■ REQUEST ■
Copy out every line below that contains the string "section", matching case exactly.

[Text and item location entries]
· · · · · · ·

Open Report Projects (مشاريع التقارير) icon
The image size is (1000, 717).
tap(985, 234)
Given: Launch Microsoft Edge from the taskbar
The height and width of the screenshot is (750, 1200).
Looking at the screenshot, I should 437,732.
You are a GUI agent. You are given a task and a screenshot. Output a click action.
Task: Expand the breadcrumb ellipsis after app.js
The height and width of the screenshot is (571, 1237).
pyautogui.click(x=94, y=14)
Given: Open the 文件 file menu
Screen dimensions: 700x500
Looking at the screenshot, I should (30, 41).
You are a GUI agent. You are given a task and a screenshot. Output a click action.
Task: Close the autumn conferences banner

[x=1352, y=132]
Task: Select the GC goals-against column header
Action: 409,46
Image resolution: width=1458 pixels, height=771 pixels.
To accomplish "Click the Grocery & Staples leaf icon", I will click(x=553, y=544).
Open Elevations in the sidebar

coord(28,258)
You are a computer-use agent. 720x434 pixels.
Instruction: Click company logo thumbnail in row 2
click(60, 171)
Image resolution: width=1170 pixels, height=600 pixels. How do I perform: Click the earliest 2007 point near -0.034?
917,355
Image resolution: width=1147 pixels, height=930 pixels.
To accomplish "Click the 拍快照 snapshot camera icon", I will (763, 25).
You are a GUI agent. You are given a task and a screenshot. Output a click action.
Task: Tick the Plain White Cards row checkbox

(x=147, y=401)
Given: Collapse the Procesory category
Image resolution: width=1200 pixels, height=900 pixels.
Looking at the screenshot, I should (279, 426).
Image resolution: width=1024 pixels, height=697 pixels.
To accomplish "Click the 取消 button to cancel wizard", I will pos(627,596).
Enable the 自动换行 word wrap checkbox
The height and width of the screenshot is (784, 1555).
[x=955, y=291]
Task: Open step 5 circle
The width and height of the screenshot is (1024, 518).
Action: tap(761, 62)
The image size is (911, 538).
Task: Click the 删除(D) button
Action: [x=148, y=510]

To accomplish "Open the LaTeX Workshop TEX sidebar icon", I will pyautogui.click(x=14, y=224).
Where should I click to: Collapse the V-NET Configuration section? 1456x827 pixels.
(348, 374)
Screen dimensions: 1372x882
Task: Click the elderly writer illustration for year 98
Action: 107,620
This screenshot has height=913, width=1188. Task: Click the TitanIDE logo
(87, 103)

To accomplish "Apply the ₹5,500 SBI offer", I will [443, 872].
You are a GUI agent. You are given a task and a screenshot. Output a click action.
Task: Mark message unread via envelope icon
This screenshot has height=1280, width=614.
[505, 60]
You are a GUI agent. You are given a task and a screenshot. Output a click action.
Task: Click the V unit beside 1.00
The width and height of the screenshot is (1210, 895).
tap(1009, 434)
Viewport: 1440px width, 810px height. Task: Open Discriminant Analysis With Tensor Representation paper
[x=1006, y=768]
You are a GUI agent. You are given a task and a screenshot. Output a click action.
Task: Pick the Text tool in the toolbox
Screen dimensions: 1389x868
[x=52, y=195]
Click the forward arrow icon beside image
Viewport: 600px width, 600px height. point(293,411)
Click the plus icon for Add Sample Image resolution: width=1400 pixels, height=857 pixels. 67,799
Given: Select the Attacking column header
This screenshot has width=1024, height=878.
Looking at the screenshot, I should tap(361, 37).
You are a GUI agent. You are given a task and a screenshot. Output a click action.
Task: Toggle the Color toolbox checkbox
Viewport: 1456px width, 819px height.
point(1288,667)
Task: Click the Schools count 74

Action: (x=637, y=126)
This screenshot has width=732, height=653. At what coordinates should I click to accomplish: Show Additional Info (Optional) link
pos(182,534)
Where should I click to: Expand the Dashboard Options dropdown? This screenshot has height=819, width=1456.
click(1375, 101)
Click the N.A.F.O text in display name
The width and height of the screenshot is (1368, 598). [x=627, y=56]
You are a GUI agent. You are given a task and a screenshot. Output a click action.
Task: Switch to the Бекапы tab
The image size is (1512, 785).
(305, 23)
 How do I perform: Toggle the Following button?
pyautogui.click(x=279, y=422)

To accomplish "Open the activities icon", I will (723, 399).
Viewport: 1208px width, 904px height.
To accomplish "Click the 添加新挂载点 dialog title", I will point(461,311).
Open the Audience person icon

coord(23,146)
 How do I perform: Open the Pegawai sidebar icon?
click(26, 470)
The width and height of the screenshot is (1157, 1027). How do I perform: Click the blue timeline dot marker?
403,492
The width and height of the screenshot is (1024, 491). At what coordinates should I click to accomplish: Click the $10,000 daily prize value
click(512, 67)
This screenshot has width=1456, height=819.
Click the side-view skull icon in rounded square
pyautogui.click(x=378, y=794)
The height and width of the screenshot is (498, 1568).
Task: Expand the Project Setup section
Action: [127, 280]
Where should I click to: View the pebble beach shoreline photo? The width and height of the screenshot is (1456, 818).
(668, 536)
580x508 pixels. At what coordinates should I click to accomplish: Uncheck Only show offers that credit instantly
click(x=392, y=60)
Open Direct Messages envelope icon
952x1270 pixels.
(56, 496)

· · · · · · ·

■ RESULT FOR THIS EXERCISE ■
Where should I click to: Collapse the V-NET Configuration section? 1456x827 pixels.
Task: Expand the Project Setup section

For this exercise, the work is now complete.